I'm using Stay Brite-8 at 6% silver.  It is not anywhere near as strong as brazing, but since I'm soldering in place on wood,  brazing temperatures would cause my sculpture to go up in smoke!  I need about 40 track supports for the current sculpture.  I have more of these sculptures tentatively designed.  And yes, I'll probably be buying a Sherline mill and (later on) lathe.  Not the money so much (it is though!) but the time I need to learn new techniques.   

I'm hoping a mill with rotary table can cut the notches using an end mill moving along the X or Y axis.  Not exactly how to secure the ring (super glue a la Clickspring video or a 3/4 jaw chuck?). 

thanks,

mark

ps just saw your reply... Ah shucks, do I really need a mill!?


----------



## FanMan (Mar 18, 2017)

Sounds like a perfect project for a small CNC mill, cut 'em out of plate... a fair amount of scrap but you could set it up and the machine cuts a whole bunch of them out while you do something else.


----------



## rwm (Mar 18, 2017)

You can get plenty  of advice on mills here. I would advise you to go bigger than you think you need right now. Look at the mills from Precision Matthews if you have space.
Start with your tubing and cut slices. Then, I would use a 3 jaw chuck mounted in the rotary table. Use the rotation and the x axis to cut the notches from the inside with an end mill. Super easy.
40 supports is only 10 rings cut. Heck, send me some tubing and I can part off 20 rings to get you started. 
Robert


----------



## JimDawson (Mar 18, 2017)

Yup, looks like you need a small CNC mill.    Or at least a small mill and a rotary table.


----------



## rwm (Apr 10, 2017)

Hey Mark- how did you ever make out with this? Any progress?
Robert


----------



## markstephens (Apr 11, 2017)

rwm said:


> Hey Mark- how did you ever make out with this? Any progress?
> Robert


I'm making progress... going to purchase a Sherline lathe and mill.  I know that's just a tiny bit smaller than the one you recommended!  As I thought more about the problem I realized just how a small machinist workshop would enhance my already extensive woodworking shop.  The Sherline fits my need for the small mechanisms I anticipate in this and future sculptures.  So your message came in while I was designing an aluminum jig to hold the rings on a rotary table plate.  Since the ring is so small, I'll try to use the superglue as clamp technique to hold them to both cut the notches and to use a slitting saw to cut the ring into fourths.  I plan on demounting the jig and giving it an acetone bath to release the four track supports.  If that doesn't work, I'll add four simple clamps to the jig to hold the pieces for cutting.

mark


----------



## rwm (Apr 12, 2017)

Sounds like a plan. I too started out with a Sherline. Now I have adapted the Sherline spindle as a tool post grinder for my bigger lathe!
Keep us posted and let us know if we can help.
Robert


----------

● **STATED GOAL**:
In the forum thread about making track supports for a sculpture, what solder does Mark use? The lines that come next are separate material and have no connection to the thread.

● **SOURCE MATERIAL**:

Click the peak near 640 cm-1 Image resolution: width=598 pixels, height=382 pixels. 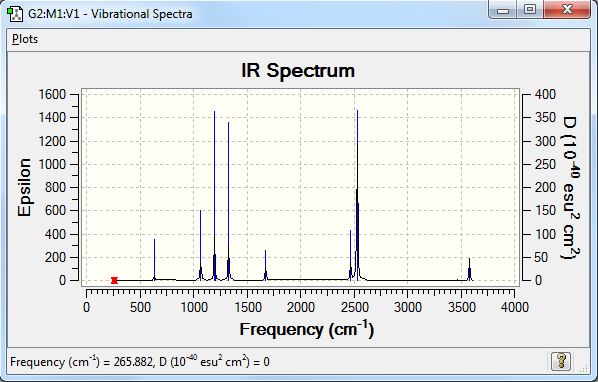tap(154, 260)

● **EXERCISE RESULT**:
Stay Brite-8 at 6% silver.